STATED GOAL
Copy the stretch of the post on the wind easement agreement from "Rev Rul 59-121, as" through "the easement proceeds.", word for word.

I finally received a copy of the agreement. Such is labeled "(Wind mill owner) Neighbor Easement Agreement".

Pertinent item..........Grant of Effects, Sound and Shadow Easements. Owner hereby grants and conveys to Developer an exclusive easement on, over, and across all of the Owner's Property to permit (Wind Tower) and other project facilities on adjacent property or elsewhere to: cast shadows or flicker onto the Owners Property, cause or emit noise, cause air turbulence, and to cast light from the FAA required lighting and also safety and security lighting relating to the Project (collectively the "Easements".

Length of time.........40 years.

Applies to successors.

My determination re taxes.............return of basis, applied against entire property. Excess over cost is capital gain.

Rev Rul 59-121, as clarified by 68-291.

The court cases I read for pipeline easements indicated that the basis of the land is allocated to the area of the easement. In the case of a pipeline, that easement area would be, say, 100ft wide by length of run.

In this case, since the easement is on the whole property, then the entire property's basis would be available to absorb the easement proceeds.

INFORMATION SUPPLIED
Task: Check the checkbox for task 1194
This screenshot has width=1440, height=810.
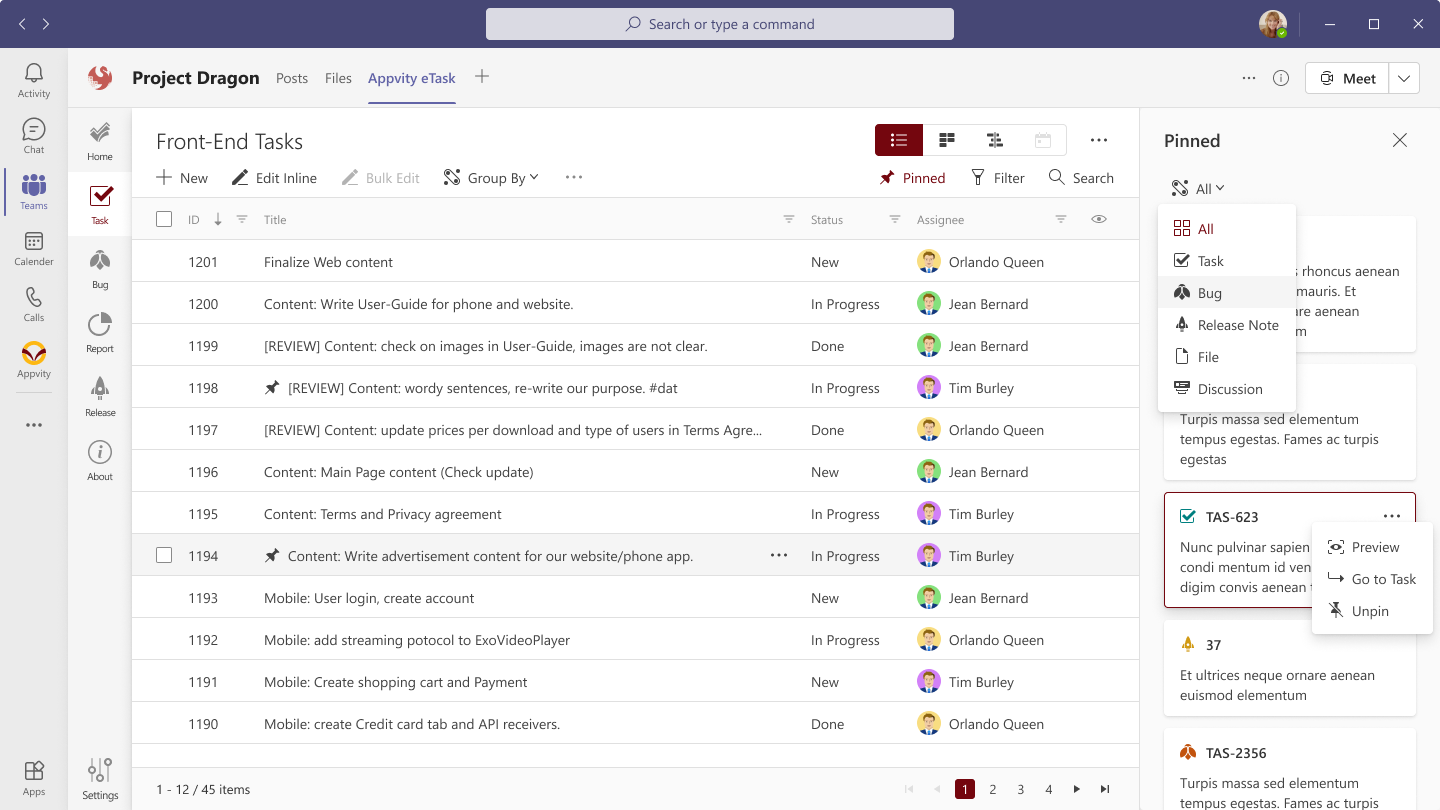Action: click(x=164, y=555)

REPLY
Rev Rul 59-121, as clarified by 68-291.

The court cases I read for pipeline easements indicated that the basis of the land is allocated to the area of the easement. In the case of a pipeline, that easement area would be, say, 100ft wide by length of run.

In this case, since the easement is on the whole property, then the entire property's basis would be available to absorb the easement proceeds.